**What you have to do**
From the listing below, return each line that includes "computer".

**Excerpted records**
§ §

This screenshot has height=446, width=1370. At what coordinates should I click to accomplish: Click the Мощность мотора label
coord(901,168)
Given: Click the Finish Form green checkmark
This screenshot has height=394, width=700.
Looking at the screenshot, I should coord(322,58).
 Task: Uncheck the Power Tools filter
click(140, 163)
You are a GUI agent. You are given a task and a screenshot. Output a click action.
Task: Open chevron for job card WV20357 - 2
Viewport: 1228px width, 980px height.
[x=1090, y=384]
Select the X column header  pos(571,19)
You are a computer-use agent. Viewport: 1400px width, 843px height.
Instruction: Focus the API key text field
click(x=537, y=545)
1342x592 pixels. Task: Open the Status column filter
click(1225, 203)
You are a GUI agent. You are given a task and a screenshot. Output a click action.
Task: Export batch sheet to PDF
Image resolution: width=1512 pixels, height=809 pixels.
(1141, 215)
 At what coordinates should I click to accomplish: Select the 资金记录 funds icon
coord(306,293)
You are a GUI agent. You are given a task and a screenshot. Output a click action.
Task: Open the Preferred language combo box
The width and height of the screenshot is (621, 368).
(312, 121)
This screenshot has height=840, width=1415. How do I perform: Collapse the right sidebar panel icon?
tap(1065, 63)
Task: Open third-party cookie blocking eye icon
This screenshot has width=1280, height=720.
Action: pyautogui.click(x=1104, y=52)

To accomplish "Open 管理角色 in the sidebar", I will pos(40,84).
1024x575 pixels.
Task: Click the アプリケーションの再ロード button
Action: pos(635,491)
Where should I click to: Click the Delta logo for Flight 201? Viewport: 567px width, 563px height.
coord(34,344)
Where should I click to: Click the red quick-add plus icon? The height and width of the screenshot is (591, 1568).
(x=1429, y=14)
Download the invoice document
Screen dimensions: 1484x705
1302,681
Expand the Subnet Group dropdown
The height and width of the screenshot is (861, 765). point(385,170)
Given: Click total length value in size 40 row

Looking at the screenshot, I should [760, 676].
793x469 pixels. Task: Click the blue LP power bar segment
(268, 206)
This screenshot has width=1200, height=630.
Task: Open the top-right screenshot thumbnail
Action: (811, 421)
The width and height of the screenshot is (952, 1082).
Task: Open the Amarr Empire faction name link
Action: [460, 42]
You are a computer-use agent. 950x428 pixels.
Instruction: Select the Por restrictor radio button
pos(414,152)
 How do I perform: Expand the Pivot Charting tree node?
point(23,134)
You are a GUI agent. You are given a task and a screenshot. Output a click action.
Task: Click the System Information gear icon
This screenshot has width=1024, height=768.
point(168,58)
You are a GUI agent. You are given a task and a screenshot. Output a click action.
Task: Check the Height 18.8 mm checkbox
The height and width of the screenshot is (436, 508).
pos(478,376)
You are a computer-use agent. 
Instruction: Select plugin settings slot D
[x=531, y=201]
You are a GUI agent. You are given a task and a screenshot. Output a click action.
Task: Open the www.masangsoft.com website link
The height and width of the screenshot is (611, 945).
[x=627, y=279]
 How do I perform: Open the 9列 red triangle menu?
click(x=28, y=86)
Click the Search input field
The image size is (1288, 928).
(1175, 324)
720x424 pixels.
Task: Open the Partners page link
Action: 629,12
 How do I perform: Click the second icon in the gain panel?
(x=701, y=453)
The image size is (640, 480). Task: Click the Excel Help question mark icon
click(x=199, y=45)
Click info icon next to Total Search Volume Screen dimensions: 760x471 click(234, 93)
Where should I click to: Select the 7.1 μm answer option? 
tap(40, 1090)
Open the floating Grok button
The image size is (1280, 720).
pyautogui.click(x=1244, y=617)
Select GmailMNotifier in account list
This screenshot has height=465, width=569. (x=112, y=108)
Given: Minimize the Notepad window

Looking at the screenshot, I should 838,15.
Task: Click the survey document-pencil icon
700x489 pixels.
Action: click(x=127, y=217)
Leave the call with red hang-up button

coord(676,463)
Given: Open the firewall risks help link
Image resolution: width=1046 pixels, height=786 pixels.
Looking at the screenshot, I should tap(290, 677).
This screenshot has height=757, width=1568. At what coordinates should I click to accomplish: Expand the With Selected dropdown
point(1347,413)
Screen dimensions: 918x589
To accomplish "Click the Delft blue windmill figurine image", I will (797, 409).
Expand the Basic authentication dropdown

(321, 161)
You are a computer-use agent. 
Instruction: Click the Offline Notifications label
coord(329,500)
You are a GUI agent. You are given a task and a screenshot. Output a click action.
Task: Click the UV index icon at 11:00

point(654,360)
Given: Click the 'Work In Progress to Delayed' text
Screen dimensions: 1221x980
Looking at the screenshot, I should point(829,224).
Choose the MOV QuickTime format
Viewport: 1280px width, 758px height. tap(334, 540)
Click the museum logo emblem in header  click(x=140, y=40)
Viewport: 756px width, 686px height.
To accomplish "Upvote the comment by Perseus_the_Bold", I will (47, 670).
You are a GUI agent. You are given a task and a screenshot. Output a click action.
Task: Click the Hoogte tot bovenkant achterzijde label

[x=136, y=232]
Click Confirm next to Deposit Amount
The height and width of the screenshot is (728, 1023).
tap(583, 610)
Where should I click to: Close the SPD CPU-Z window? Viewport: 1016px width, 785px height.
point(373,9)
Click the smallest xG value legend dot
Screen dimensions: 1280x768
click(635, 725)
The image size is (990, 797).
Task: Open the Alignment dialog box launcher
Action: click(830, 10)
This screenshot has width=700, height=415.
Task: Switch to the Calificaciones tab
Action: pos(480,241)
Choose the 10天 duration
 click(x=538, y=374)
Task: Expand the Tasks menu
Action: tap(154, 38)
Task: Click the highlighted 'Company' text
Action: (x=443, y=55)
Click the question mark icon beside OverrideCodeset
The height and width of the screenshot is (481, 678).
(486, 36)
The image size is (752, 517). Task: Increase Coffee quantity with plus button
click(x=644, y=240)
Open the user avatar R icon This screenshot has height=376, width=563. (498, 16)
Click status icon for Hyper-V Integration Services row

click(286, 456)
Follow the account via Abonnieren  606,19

§ §

**Final answer**
You are a computer-use agent. Viewport: 1400px width, 843px height.
You are a computer-use agent. 950x428 pixels.
You are a computer-use agent. 
You are a computer-use agent. 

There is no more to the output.